DYLAN RIVERA Oregonlive.com

It’s clear that new nonstop passenger flights between Portland and Frankfurt, Germany, will make Europe suddenly more accessible for business travelers. It’s also clear that they will not prompt an immediate surge in exports to Germany.

Any effect is likely to be more gradual, as some additional businesses begin to consider Europe an export destination, said Craig Burk, European trade development officer for the Oregon Economic and Community Development Department.

Europe is a mature, developed marketplace, and several nations can tout average personal incomes that are as high or higher than those in the United States.

But selling new consumer goods into those markets won’t necessarily be easy, Burk warned. The 15 member nations of the European Union already have a host of homegrown high-tech, agricultural and industrial companies posing cutthroat competition, he said.

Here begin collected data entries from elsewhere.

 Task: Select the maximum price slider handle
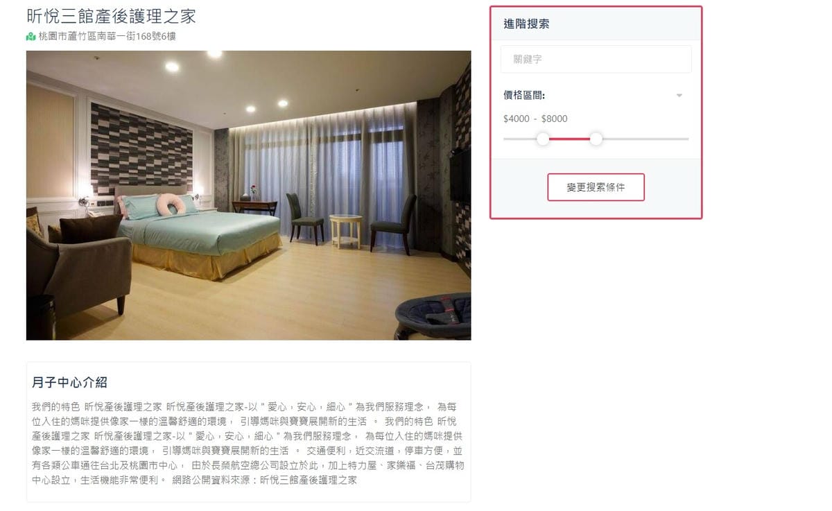tap(596, 139)
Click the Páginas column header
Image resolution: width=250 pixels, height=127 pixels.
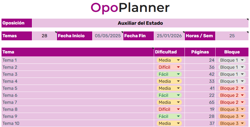click(x=200, y=52)
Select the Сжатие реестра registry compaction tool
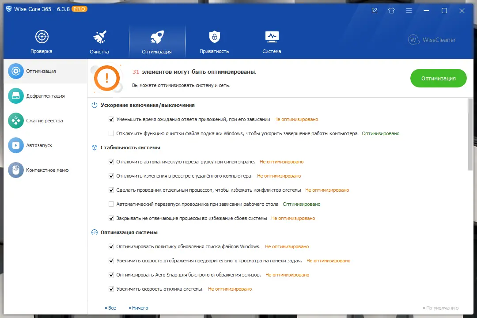 coord(40,121)
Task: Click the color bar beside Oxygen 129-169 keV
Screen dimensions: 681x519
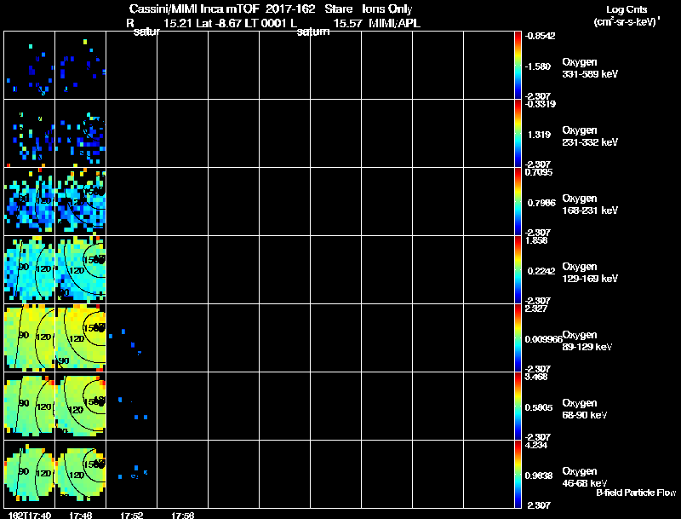Action: tap(518, 270)
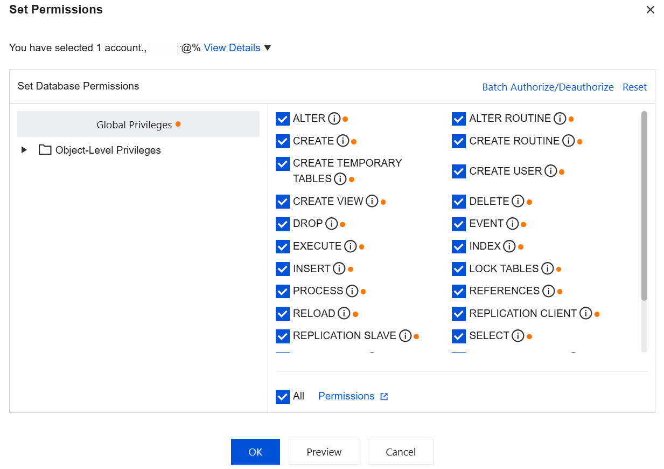Expand the Object-Level Privileges tree

(24, 150)
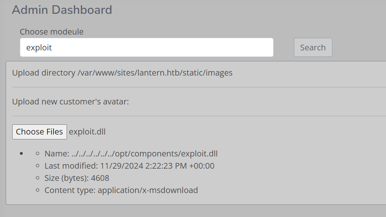Click the Name entry with traversal path
Viewport: 386px width, 217px height.
[131, 154]
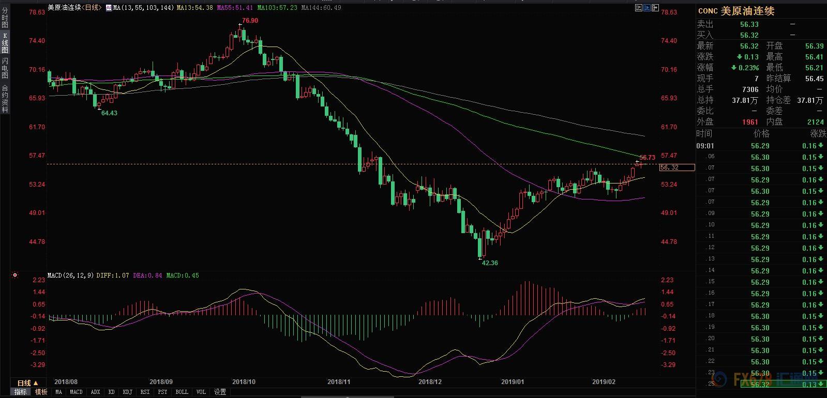The width and height of the screenshot is (827, 398).
Task: Switch to the K线图 side tab
Action: pyautogui.click(x=5, y=43)
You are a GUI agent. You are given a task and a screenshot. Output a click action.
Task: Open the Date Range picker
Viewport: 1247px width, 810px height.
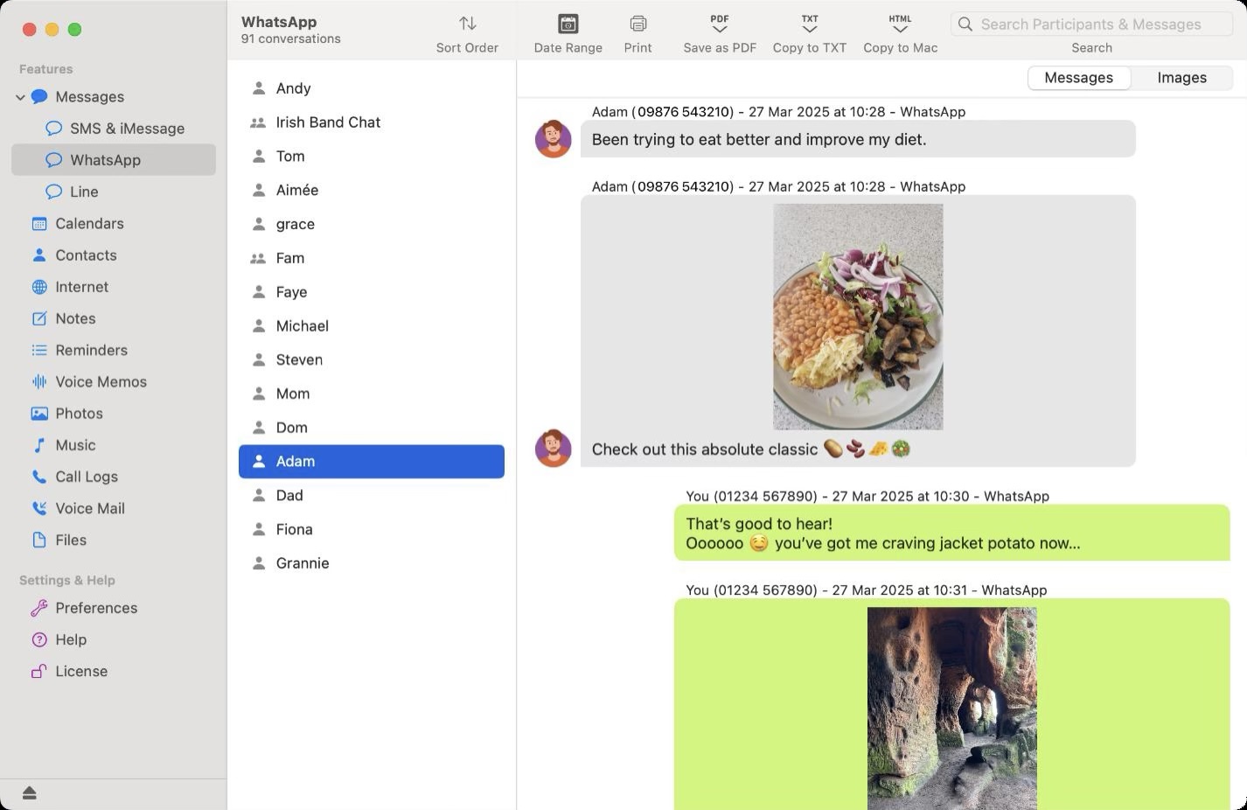568,24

The new flights’ first main effect on Oregon business could be simple convenience. Beaverton-based Nike committed to spend $2 million on tickets for the first year of air service, largely because its employees will be able to reach its European headquarters near Amsterdam, the Netherlands, more easily.

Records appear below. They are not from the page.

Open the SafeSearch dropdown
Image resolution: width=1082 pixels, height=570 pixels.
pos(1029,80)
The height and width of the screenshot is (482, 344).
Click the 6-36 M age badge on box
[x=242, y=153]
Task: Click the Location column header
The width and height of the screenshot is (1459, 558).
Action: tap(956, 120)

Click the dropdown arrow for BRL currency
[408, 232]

Even small companies can capitalize on the convenience.

One, Eugene-based Electrical Geodesics, is typical of small medical-device firms that — unlike companies in industries that grow domestically before exporting — compete internationally from the start. The 30-employee Electrical Geodesics started exporting upon its founding in 1994.

About 40 percent of the firm’s sales are international, and about one-fifth of total sales are to Europe, said Ann Bunnenberg, president and sales manager. Making sure a customer understands how to use a $100,000 brain scanner requires face-to-face contact, even if that means flying over an ocean.

Now, Bunnenberg’s staff looks forward to using the flights for its 20 or so annual trips to Europe.

"People are scarce here, and we ask them to travel a lot," Bunnenberg said. "That ability to save the wear and tear on people by being able to go direct makes a big difference."